このシリーズでは炎上プロジェクトをどうやってマネジメントしたか、を書きたいと思います。

消防車と言われ続け早10年余、数々の炎上プロジェクトを経験してきたわけですが、主なパターンは下記の通りです。
①そもそも作れない(笑)
②KPIが定まっていない
③ビジネス要件が固まっていない
④ヒト....に恵まれなさすぎる

大体が①~④の内どれかが原因だったりします。
特に厄介なのが②ですかね。リカバリが効きづらいという意味では。
(①はクライアントを諦めさせれば終わらせられるので)

なので②の案件を紹介し、どういう消防車っぷりを発揮したかを語ります。

先ずはプロジェクトの全容から。
・大手証券会社のプロジェクトで、異常な数(5社ほど)のマルチベンダ体制
・ベースとなる基幹システムは不動の位置にあり、一切の仕様変更は受け付けない
・ベースとなるネットワークも同様に不動であり、構成そのものを大きく変更することはできない
・末端のデバイスに機種単位での制限がある
(PCであれば型番●●、モバイルは●●という機種といった具合)
・システム規模は大体5000万規模で中規模
・プロパの開発体制が人数が足りなくて組めずに、
 流動的でありつつも5名弱の脆弱な体制
・音声認識やAIの絡むシステム

最後のポチで嫌な予感したヒト正解です。

その証券会社では商跡全てを記録しておく必要があり、商跡記録のサブシステムとして「音声認識自動入力日報」システムの構築もスコープとなりました。(10年くらい前の案件ですかね)

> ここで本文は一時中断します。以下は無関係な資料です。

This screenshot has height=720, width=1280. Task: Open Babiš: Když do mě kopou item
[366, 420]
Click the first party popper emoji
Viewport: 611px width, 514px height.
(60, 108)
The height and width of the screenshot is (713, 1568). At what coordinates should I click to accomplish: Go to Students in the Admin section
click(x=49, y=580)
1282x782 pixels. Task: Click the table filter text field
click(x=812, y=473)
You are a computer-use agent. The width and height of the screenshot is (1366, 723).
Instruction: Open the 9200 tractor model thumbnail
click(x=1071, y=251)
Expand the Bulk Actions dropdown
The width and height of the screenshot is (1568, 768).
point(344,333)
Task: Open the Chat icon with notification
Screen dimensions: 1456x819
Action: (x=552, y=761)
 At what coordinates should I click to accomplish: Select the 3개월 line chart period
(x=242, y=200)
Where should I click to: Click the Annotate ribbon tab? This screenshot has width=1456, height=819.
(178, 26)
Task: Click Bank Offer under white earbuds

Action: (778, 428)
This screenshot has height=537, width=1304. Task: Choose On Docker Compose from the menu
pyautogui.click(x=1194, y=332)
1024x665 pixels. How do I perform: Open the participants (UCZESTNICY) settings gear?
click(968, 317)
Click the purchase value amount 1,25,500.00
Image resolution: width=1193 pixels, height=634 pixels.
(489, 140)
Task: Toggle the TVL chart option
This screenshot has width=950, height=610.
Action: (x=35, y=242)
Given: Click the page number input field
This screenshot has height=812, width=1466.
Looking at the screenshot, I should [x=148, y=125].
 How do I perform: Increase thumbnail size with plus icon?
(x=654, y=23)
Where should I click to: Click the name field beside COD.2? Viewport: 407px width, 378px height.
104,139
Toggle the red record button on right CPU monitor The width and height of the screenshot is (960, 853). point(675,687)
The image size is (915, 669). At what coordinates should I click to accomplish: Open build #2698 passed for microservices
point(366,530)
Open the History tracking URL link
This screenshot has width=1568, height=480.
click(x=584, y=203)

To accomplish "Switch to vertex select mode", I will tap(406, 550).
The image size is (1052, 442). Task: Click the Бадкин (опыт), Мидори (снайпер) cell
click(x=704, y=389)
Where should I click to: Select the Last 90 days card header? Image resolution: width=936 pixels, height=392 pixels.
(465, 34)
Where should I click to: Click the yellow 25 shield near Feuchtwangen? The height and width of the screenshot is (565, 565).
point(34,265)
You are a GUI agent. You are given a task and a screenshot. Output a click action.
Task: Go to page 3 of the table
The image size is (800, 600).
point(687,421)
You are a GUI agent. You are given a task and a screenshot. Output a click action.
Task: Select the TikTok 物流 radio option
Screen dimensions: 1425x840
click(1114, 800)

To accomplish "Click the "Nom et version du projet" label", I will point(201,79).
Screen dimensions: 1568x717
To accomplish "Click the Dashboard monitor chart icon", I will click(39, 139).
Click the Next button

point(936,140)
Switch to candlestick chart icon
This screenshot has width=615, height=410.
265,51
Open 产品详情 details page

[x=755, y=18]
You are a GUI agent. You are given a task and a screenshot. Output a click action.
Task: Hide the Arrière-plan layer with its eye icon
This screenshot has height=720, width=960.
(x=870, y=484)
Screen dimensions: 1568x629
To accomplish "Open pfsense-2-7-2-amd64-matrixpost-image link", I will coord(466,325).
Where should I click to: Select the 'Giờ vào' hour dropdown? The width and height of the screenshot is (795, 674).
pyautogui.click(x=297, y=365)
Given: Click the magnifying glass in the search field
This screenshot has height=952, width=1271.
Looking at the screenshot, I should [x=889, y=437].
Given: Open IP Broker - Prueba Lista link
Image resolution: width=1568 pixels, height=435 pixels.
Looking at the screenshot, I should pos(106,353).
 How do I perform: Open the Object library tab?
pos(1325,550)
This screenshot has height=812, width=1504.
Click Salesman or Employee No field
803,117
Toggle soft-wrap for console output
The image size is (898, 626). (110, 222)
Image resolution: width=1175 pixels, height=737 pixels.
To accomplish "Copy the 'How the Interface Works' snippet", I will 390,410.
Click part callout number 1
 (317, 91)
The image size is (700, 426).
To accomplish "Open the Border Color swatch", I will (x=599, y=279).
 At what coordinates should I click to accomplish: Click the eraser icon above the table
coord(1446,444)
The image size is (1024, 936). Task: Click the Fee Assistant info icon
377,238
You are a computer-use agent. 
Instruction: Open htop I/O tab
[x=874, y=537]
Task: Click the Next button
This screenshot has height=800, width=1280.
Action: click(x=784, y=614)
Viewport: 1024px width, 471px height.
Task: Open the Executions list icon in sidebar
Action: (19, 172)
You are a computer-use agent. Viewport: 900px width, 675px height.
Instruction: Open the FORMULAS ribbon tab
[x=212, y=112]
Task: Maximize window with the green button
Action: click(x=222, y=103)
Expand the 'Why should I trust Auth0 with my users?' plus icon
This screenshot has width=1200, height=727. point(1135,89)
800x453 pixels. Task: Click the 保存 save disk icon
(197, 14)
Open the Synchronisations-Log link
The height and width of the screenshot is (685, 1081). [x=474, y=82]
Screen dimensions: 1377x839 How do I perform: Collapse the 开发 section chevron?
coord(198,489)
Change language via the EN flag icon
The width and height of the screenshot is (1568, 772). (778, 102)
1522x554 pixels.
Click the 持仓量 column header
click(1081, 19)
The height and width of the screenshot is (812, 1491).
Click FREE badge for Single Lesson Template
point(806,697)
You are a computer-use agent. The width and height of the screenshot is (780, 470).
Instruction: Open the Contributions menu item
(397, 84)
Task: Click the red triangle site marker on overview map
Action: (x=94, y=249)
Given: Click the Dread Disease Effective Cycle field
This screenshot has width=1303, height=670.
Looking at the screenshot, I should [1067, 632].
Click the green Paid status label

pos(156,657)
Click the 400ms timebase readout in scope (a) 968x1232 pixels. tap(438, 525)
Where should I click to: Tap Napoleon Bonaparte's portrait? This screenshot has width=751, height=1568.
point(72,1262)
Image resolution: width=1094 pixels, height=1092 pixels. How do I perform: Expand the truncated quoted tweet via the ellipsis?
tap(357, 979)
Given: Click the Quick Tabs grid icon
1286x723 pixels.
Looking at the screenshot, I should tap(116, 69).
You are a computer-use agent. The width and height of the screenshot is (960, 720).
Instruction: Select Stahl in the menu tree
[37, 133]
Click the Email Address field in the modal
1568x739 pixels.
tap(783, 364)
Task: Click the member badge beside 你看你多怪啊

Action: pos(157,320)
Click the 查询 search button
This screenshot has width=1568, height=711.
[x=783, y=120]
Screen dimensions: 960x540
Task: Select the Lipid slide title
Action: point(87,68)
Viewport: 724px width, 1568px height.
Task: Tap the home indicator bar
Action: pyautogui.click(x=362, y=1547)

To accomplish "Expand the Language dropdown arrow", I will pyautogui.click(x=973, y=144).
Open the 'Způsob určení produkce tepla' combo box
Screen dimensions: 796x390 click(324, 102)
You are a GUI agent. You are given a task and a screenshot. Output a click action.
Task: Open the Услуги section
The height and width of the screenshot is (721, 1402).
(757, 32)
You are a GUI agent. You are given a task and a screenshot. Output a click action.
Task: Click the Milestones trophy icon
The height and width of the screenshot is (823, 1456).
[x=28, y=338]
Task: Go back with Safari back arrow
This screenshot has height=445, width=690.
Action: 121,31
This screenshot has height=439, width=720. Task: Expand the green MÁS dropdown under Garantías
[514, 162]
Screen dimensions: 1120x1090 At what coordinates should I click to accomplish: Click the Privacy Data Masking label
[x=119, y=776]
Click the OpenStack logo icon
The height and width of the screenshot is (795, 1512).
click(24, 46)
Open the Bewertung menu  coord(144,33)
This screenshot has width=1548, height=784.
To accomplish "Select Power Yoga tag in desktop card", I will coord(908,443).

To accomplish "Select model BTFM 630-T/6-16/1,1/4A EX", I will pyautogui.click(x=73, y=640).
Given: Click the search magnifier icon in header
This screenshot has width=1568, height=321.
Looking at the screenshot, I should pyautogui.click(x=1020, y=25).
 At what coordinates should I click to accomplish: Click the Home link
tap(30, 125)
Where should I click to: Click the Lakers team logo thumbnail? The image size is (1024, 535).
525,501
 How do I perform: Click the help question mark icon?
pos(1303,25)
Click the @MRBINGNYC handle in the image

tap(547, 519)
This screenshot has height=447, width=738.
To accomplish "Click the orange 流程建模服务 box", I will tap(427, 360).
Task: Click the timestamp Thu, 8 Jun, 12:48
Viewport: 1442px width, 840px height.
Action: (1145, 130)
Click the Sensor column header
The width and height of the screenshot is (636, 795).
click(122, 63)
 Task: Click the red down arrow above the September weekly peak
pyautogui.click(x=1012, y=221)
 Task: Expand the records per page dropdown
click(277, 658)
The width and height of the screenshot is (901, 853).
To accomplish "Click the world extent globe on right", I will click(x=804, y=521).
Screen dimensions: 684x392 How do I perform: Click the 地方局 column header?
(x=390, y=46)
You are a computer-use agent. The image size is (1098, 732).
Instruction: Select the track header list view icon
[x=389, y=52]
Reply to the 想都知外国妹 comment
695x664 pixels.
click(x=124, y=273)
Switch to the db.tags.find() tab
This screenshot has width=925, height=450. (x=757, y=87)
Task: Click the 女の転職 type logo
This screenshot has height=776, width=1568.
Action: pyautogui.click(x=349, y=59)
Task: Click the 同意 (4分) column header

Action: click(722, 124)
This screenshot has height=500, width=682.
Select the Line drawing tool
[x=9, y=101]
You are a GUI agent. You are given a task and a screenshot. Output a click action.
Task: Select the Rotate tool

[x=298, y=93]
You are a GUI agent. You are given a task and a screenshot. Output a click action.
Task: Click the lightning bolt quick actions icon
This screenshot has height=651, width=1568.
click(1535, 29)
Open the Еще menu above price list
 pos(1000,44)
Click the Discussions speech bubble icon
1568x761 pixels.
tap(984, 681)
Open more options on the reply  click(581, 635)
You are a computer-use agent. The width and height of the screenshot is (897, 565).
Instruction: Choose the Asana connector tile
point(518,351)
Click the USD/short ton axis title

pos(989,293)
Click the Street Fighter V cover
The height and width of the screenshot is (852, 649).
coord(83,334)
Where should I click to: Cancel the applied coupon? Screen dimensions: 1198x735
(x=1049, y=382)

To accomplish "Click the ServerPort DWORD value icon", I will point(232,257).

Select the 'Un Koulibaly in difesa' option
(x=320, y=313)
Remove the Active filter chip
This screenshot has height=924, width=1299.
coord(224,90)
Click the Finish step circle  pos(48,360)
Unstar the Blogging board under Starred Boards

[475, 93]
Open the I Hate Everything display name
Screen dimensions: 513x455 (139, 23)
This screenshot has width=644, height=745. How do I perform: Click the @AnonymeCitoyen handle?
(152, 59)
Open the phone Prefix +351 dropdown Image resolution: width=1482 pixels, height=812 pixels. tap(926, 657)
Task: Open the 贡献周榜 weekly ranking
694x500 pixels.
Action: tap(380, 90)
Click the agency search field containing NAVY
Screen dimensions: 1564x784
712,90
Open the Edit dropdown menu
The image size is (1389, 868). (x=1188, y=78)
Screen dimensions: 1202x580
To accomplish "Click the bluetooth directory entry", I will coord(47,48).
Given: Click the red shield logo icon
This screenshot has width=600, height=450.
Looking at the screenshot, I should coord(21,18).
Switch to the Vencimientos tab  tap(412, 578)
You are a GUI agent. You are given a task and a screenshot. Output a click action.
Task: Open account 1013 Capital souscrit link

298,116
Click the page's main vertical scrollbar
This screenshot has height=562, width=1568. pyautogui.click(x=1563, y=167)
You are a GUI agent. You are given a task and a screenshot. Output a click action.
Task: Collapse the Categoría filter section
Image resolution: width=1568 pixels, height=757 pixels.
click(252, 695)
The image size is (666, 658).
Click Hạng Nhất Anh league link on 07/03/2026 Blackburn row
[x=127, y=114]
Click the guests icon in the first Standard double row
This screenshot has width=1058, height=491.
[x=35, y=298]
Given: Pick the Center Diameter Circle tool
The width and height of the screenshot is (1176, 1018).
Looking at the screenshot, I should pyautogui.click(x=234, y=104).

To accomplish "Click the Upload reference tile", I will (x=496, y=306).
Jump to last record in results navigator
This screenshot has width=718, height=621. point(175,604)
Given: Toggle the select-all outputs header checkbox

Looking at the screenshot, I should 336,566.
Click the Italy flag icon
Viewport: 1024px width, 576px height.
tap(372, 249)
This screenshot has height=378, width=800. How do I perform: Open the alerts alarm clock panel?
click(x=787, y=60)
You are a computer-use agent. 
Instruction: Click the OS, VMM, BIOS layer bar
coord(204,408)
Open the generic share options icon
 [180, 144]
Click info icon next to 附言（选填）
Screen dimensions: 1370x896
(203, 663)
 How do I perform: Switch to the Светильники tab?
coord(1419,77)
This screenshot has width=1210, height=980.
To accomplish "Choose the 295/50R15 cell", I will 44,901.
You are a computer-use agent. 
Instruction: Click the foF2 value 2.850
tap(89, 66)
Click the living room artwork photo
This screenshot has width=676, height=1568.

「音声」を「自動で」解釈し「日報」にして「商跡を残す」システムなのでどの程度自動化できるかがKPIになってしまいました。

これが炎上原因となります。

音声認識の認識率を高める要素として大雑把に
①辞書データ(教師データ)の数
②音素間でのコーパス(関連性)の作成とその精度
③マイクの性能
当時はこの3点が重要とされていました。が、辞書データは企業機密のため開発時にはお客様から提供されず③の端末も前述したとおり固定です。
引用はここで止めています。